The pandemic—and subsequent lockdowns—crashed global markets and pushed investors around the world toward the safety of the almighty dollar.
But the U.S. dollar’s days as the world’s reserve currency could be numbered, with some of the biggest ever changes to government-backed central bank currencies looming—and China leading the field.
Digital currencies would work just like regular coins and notes issued by central banks but exist entirely online. Instead of printing or minting currency, the central banks would issue digital dollars via online accounts—similar to the commercial banking apps that have exploded in popularity in recent years.
Employers could, theoretically, pay directly into these government-run accounts and both online and physical stores could accept payment from them. Foreign exchange could also be handled through them, easing the flow of international trade.
The long-running debate among central bankers over the need for digital currencies was blown wide open last year by news of Facebook’s libra project—something that almost saw the social media giant elevate itself to (or even above) central bank status as an issuer of the first global currency.
World leaders and regulators slapped Facebook back down.
“We have only one real currency in the U.S.A., and it is stronger than ever, both dependable and reliable,” Trump said last year in a Twitter tirade against Facebook’s libra, as well as bitcoin and cryptocurrencies—scarce digital assets that were the inspiration for libra.
“[The dollar] is by far the most dominant currency anywhere in the world, and it will always stay that way.”
Libra is expected to launch later this year, though somewhat reduced from Facebook chief executive Mark Zuckerberg’s original vision.
These have so far been excluded from final bills and may never get through a divided Congress—perhaps leaving Facebook’s libra as a defacto digital dollar.
“The big battle for global financial supremacy could be between the digital yuan and Facebook’s libra dollar, a digital version of the U.S. dollar,” said financial author and trading veteran Glen Goodman, who made a name for himself by successfully navigating stock markets during the 2008 global financial crisis and has been closely following the development of central bank digital currencies.

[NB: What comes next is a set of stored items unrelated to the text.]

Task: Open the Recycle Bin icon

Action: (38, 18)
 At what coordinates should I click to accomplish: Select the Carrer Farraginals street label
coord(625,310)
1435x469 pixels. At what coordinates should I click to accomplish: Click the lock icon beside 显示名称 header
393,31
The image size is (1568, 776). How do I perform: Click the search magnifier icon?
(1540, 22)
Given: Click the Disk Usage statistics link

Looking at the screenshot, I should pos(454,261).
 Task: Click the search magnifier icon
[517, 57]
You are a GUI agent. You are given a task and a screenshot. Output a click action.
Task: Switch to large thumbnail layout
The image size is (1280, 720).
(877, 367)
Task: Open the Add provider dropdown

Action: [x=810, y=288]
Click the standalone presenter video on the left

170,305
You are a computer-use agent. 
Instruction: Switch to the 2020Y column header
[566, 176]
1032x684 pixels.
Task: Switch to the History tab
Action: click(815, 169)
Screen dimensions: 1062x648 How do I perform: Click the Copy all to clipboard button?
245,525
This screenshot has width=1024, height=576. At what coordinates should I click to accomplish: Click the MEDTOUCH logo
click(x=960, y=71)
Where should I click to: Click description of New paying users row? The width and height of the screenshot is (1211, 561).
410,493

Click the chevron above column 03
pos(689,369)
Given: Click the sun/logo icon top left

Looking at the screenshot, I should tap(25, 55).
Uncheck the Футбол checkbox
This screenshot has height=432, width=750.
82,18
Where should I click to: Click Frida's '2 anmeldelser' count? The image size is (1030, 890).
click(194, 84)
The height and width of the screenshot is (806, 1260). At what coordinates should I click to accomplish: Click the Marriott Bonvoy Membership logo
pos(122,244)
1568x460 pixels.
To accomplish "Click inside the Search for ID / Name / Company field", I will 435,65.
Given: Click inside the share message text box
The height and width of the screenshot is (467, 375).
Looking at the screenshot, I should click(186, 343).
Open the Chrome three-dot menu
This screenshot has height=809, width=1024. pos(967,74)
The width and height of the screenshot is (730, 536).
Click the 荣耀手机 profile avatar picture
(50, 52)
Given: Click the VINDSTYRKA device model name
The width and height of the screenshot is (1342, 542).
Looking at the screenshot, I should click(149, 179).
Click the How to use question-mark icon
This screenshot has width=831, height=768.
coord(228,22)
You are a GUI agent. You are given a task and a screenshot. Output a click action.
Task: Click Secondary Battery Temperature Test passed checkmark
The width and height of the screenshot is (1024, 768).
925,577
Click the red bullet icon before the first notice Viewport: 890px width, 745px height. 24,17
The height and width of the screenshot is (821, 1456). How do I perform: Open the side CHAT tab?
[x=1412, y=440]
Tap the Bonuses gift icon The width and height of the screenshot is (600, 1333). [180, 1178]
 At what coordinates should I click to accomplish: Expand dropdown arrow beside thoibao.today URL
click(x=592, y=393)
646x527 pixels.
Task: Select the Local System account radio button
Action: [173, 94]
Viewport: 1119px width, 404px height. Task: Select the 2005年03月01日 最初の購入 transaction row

“Both of these currencies may be launched as soon as this year and will make it quicker, cheaper and more efficient to buy, sell or transfer money from place to place. China will pull out all the stops to convince international trading partners to switch from the dollar to their new currency. If they manage to lure enough users, the U.S. dollar could be in deep trouble.”
Battle lines are now being drawn but the war could be measured in decades and not years.
“Given the risks inherent to such a transformation, China will phase in the CBDC very gradually,” journalists at the widely-respected Economist newspaper wrote this week, pointing to analysis from Citic Securities that estimates it will take “several years for the digital yuan to replace just about 10% of all physical cash in China.”
Donald Trump’s first term as U.S. president may have been marked by his trade war with China; but if he wins a second he could go down in history as the president that saw the U.S. dollar fall from grace.